Enunciado
Según la reseña de la película «Caníbal», ¿qué países participaron en su coproducción?

Pasaje citado

+ + +

Este perturbador criterio no es incierto aun en pleno siglo XXI y nos remite a lugares como Irán, donde recientemente una mujer fue ejecutada por matar en defensa propia a su violador, o a zonas de África, Asia e incluso América donde se sigue practicando la salvaje ablación del clítoris. Son sólo dos ejemplos de la barbarie “legalizada”. Lanzo una pregunta: ¿alguien detendría a los miembros de la comunidad Yanomami por comerse las cenizas de sus muertos? De los límites surgen las dudas y estas son las madres de la inquietud, que es la palabra que definiría la película de la que tratamos. En todo momento somos conscientes de que estamos ante un psicópata, sentimos miedo y absoluta pena por las víctimas, pero en ningún momento damos la espalda al protagonista porque sabemos que la identificación con él no es imposible, que, como indica el propio doctor Moros: “Hasta la fecha, se desconocen los motivos por los que un ser humano se convierte en un asesino caníbal. Por ello, es imposible prevenir su gestación hasta que el mister Hyde que lleva dentro aflora a la superficie”. ¿Qué puede haber más inquietante que saber que mañana te puedes convertir en un asesino? ¿Está todo lo bueno y lo malo contenido dentro de nosotros y su afloramiento depende de las circunstancias que nos depare la vida? Estas son las grandes preguntas que nos plantea, por lo menos a mí, esta coproducción entre España, Rusia, Francia y Rumanía, por cierto, cuna de vampiros...

Como pasa siempre que se disfruta un producto cultural, es inevitable que las comparaciones llamen a la puerta del pensamiento, así que en mi mente se agolparon unas cuantas referencias que remitían a películas en las que los diferentes protagonistas muestran mayor o menor vicio por la carne humana en sus diferentes grados de cocción: “Caníbal” es una película al punto; las hay poco hechas, como las hilarantes cintas gore en las que un rebaño de zombis comparten una orgía de tripas y vísceras varias; las hay en las que al comensal le dan gato por liebre (otro refrán...), como en ese estupendo recuerdo de mi infancia dirigido por Richard Fleischer llamado “Cuando el destino nos alcance”; hay recetas de amargo almíbar y de gran belleza formal, tal es el caso del “Sweeney Todd” de Burton, otras son filigranas manieristas que envejecen mal, como “Delicatessen”; pienso también en la imprescindible mirada de Anthony Hopkins en el papel de Lecter, pero creo que a la película quizás le sobre algo del brillo de los focos hollywoodienses, y en eso es precisamente en lo que la producción dirigida por Martín Cuenca destaca sobre todo lo visto hasta ahora: en la sobriedad, en la sinceridad, en la mirada de entomólogo de un director que no interviene en el destino de un personaje que conoce el amor un segundo antes de perderlo todo para quedarse a vivir, de forma definitiva, en el infierno de la incomunicación, donde seguirá trabajando para la Vírgen María y su corte, esa mujer que es todas las mujeres y cuya legión de seguidores ha deificado la antropofagia a través del cuerpo y la sangre de Cristo.

+ + +

Datos de origen
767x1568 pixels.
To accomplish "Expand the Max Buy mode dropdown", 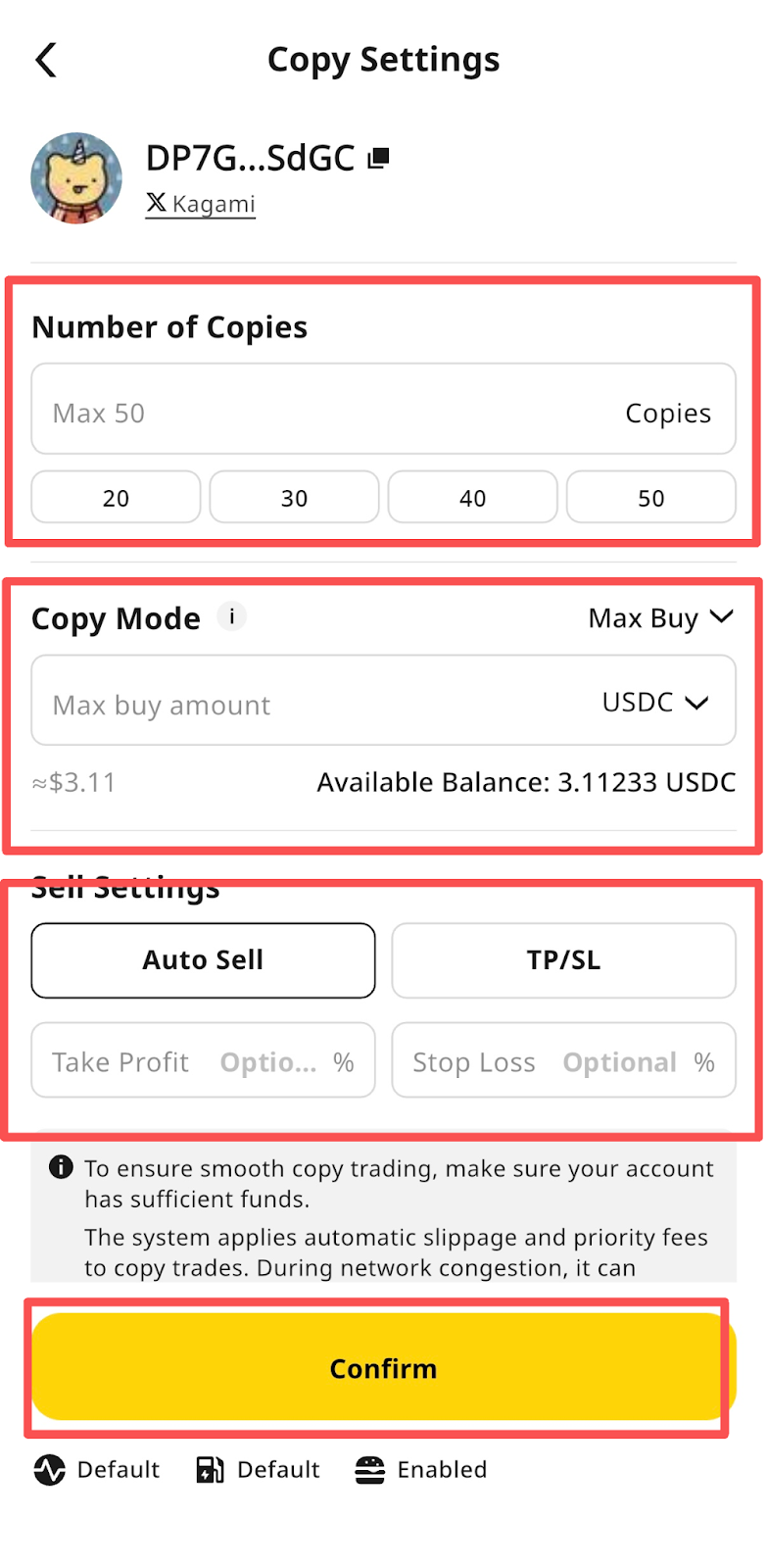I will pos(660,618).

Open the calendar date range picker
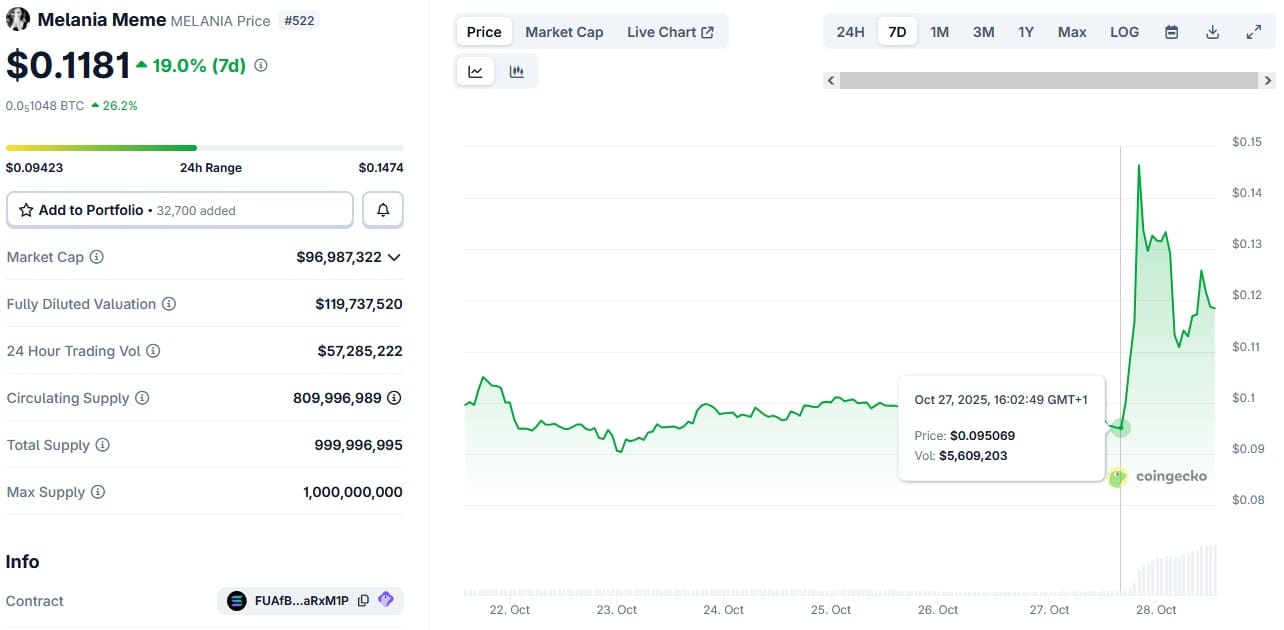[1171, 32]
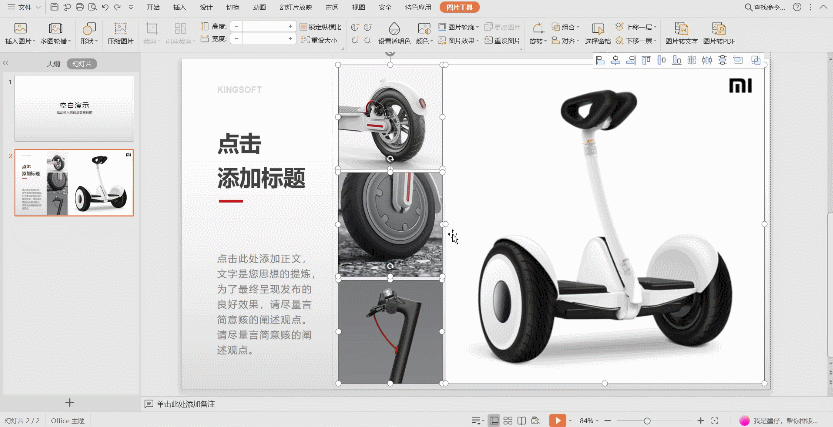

+ + +

Ejercicio resuelto
España, Rusia, Francia y Rumanía.